Небольшие хижины, вид которых нам вовсе не понравился
— Но ты требуешь от меня поверить в невероятное, — воскликнул я.
— А другой вариант разве возможен? — спросил он.
— Может быть, — ответил я.
— И кроме того, — сказал Лаксби, — я не прошу тебя верить во все, что говорю. Ты должен поверить в наиболее вероятные вещи. Я не могу контролировать твою веру. Так же, как, думаю, и ты сам.
— Он мог найти мраморную статую в Йорке, — сказал я. — Там же есть древний лагерь в Эборикуме.{84}
— Скорее всего, — сказал Лаксби. — Но ведь это не могло быть статуей современной девушки в современной одежде, которую узнал ее брат, к тому же он узнал все ее безделушки и бижутерию.
— И как же это получилось? — спросил я. — Воплотить в мрамор ее платье и безделушки?
— Если ты о голове Медузы, так и получилось, — сказал Лаксби. — На нее ведь достаточно было лишь взглянуть. Все эти его статуи были полностью одетыми, в мраморных платьях или пиджаках.
— Понятно, — сказал я.
— Или ты предпочел бы поверить, — продолжал он, — что он берет мрамор в Йоркшире, где заблагорассудится, в любых болотах, где его нет, и высекает все эти шедевры, нигде даже этому не учившись?
— Нет, — сказал я. — Все, наверное, именно так, как ты говоришь. Он, должно быть, нашел щит Афины. Увидел его краешек, торчащий среди анемонов, и выкопал его. Но как же он избежал участи быть превращенным в камень, когда его увидел? Все легенды говорят, что это невозможно. А мы должны в это поверить, раз не видим никакого другого способа, с помощью которого он мог бы создавать все эти статуи.
— А какой же другой может быть способ? — спросил Лаксби.
— Так как же он избежал участи обратиться в камень, когда увидел щит? — вновь спросил я.
— Должно быть, щит лежал на земле, — предположил он. — И затем, когда он поднял его, держа за рукоять, может быть, какая-нибудь коза или кто-нибудь еще, взглянув на этот щит, окаменела, и тут он понял, что у него в руках.

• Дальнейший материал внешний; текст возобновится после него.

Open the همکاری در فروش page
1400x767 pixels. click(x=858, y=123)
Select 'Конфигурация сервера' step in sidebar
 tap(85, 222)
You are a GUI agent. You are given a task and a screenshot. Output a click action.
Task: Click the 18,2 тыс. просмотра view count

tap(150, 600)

И после этого ему пришлось обращаться со щитом крайне осторожно, иначе его бы здесь уже не было.
— Все это странно, — сказал я.
— Как и обратный вариант, — настаивал Лаксби. — Скульптор без образования и без мрамора!
— Нет, не могу в это поверить! — сказал я.

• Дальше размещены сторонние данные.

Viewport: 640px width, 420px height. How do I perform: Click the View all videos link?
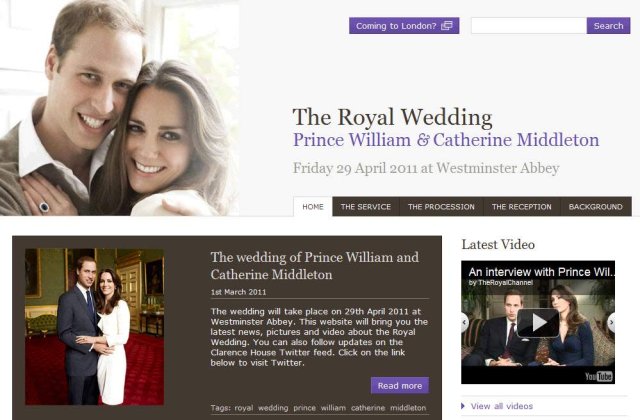click(x=502, y=406)
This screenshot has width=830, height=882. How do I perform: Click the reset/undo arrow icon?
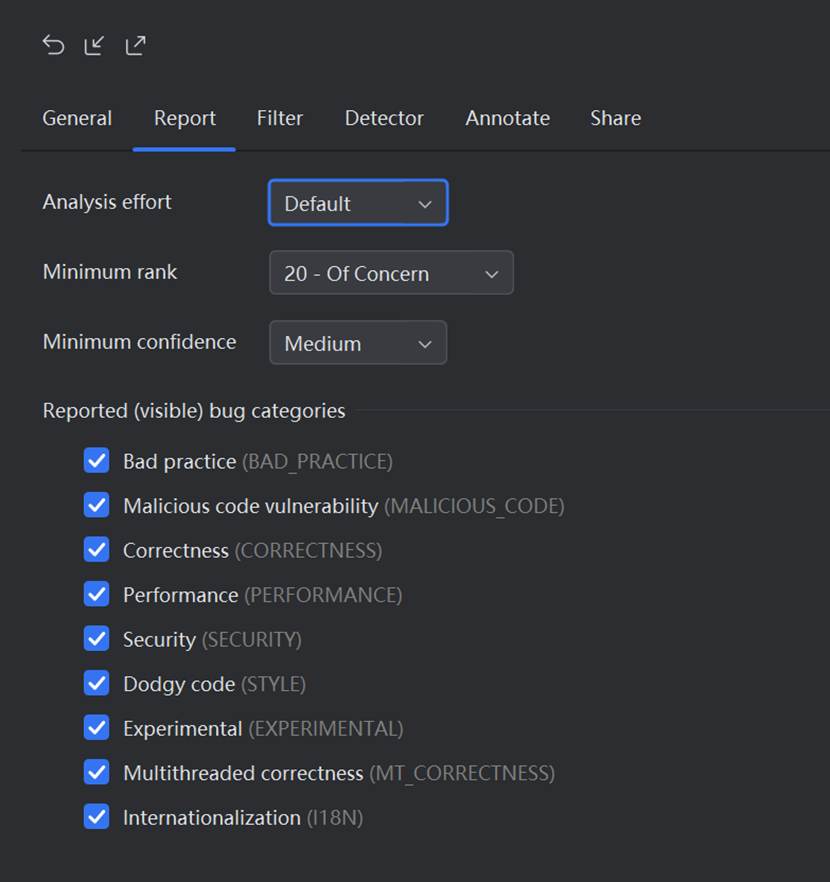(x=53, y=45)
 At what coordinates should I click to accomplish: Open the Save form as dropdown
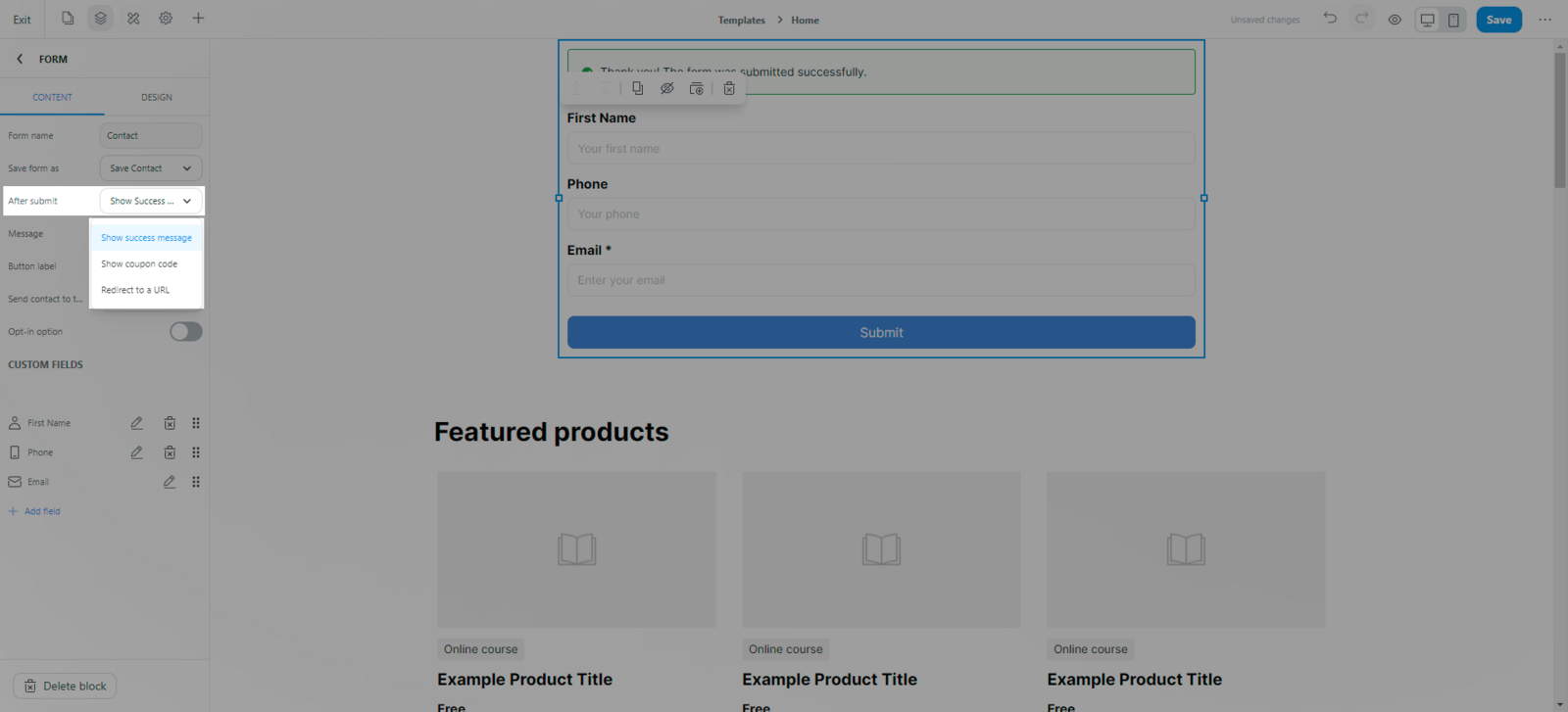click(151, 168)
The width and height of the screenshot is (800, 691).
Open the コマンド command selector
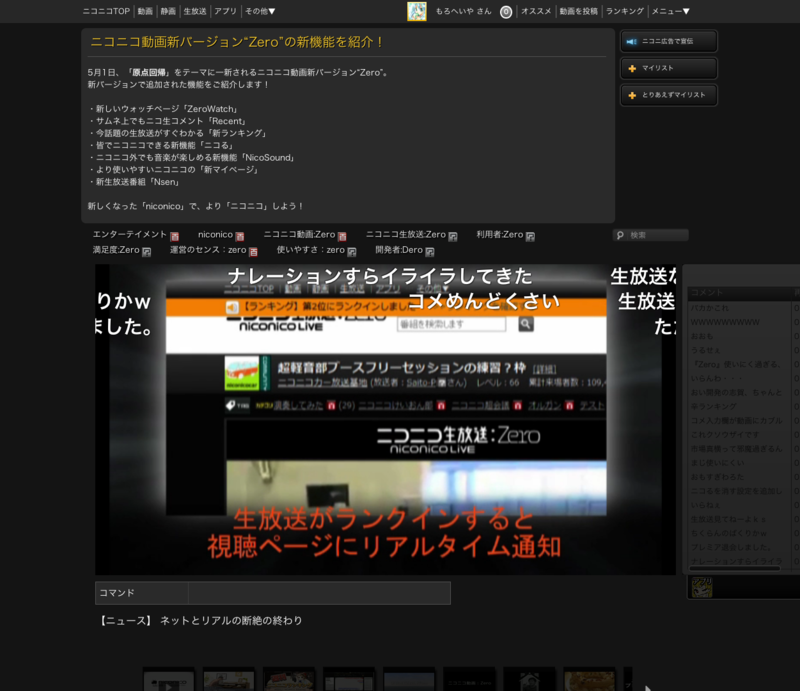pos(140,592)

— Что же, я рад, что не можешь, — ответил Лаксби. — Теперь мы можем приступить к делу. Что будем делать?
— Хочешь, я пойду и обыщу его студию, — сказал я. — Как-нибудь туда проникну и дам тебе независимое заключение и доказательство, чтобы поддержать тебя в суде, если хочешь.
— Нет, не надо, — сказал он. — Там нечего искать, кроме одной вещи. А если ты ее увидишь…
Некоторое время после этого мы не произносили ни слова.
И потом Лаксби произнес:
— Не думаю, что из тебя получится очень хорошая статуя.
— Но я буду держать глаза закрытыми, — пообещал я.
— Тогда ты ничего не увидишь, — сказал Лаксби.
С этим нельзя было не согласиться. Но я не собирался отказываться от своей идеи.
И тогда я сказал:
— А разве Персей не использовал зеркало?